= John Caley =

British antiquarian (1760–1834)

John Caley (1760–1834) was an English archivist and antiquary.

==Life==
He was the eldest son of John Caley, a grocer in Bishopsgate Street, London. Acquaintance with Thomas Astle led to a place in the Record Office in the Tower of London. In 1787 he received from Lord William Bentinck, the Clerk of the Pipe, the keepership of the records in the Augmentation office, in place of H. Brooker; and in 1818, on the death of George Rose, he was appointed keeper of the records in the ancient treasury at Westminster. Meanwhile, he had entered Gray's Inn, on 11 January 1786, but never proceeded to the bar.

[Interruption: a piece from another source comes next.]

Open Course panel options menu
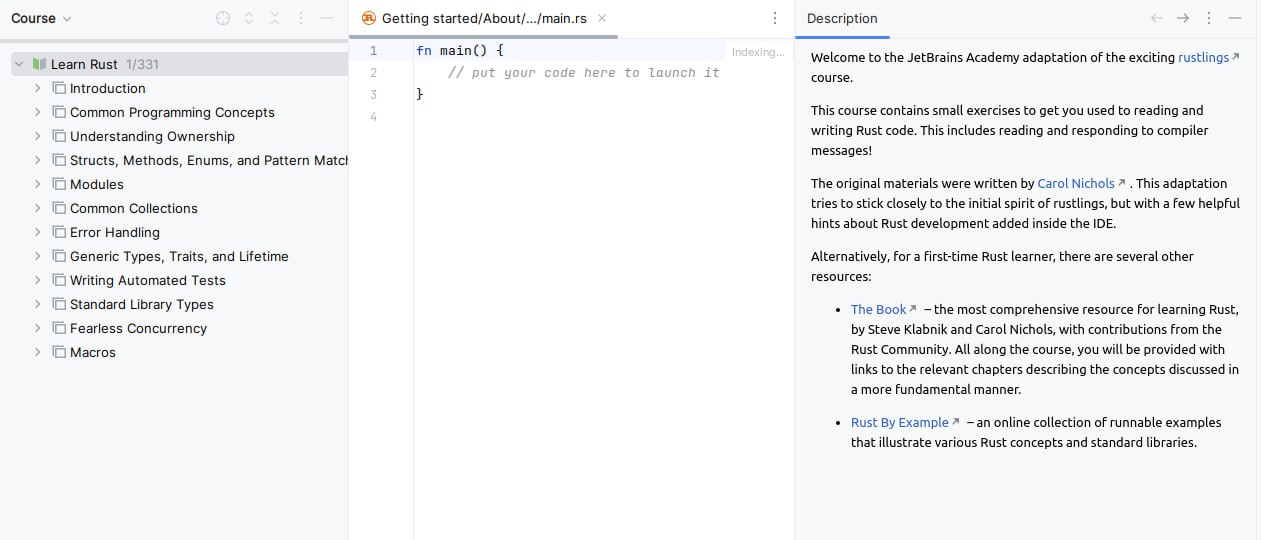 click(301, 18)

When the first Record Commission was nominated in 1801, Caley was appointed secretary, an office which he continued to hold until the dissolution of the commission in March 1831. A special office, that of sub-commissioner, to superintend the arranging, repairing, and binding of records, was created for him, with a salary of £500 a year, besides retaining his two keeperships.

Caley died at his house in Exmouth Street, Spa Fields, on 28 April 1834, aged 71. His library, rich in topography and collections of reports and searches made by him as a legal antiquary during a period of fifty years, was sold by Evans in the following July. Several of his manuscripts were acquired by the British Museum.

==Works==
As a sub-commissioner Caley became a joint-editor in fourteen of the works undertaken by the commission. He also printed, at the request of Thomas Burgess, a few copies of the Ecclesiastical Survey of the Possessions, &c., of the Bishop of St. David's (1812).

In 1813, he engaged, in conjunction with Bulkeley Bandinel and Sir Henry Ellis, to prepare a new edition of William Dugdale's Monasticon, which extended to six volumes, the first of which appeared in 1817, the last in 1830. He mainly furnished documents. Caley was elected a Fellow of the Society of Antiquaries in March 1786, and contributed a memoir "On the Origin of the Jews in England" to the eighth volume of the Archæologia (pp. 389–405) His other contributions were: in 1789 an extract from a manuscript in the Augmentation Office relative to a wardrobe account of Henry VIII (ix. 243–52); in 1790 a valuation (temp. Henry VIII) of the shrine called Corpus Christi Shrine at York (x. 469–71); and in 1791 the "Survey of the Manor of Wymbledon, alias Wimbleton",’ taken by the parliamentary commissioners in November 1649 (x. 399–448). He was also a Fellow of the Royal Society and Linnean Society, and a member of the Society of Arts.

==Reputation==
To Caley's influence were attributed many of the scandals of the Record Commission. He had critics in the arranging and binding of the records; and he also removed the seals from documents. Applicants for historical documents had to apply at Caley's private house, a costly and unreliable process. The only indexes were in Caley's possession at his house.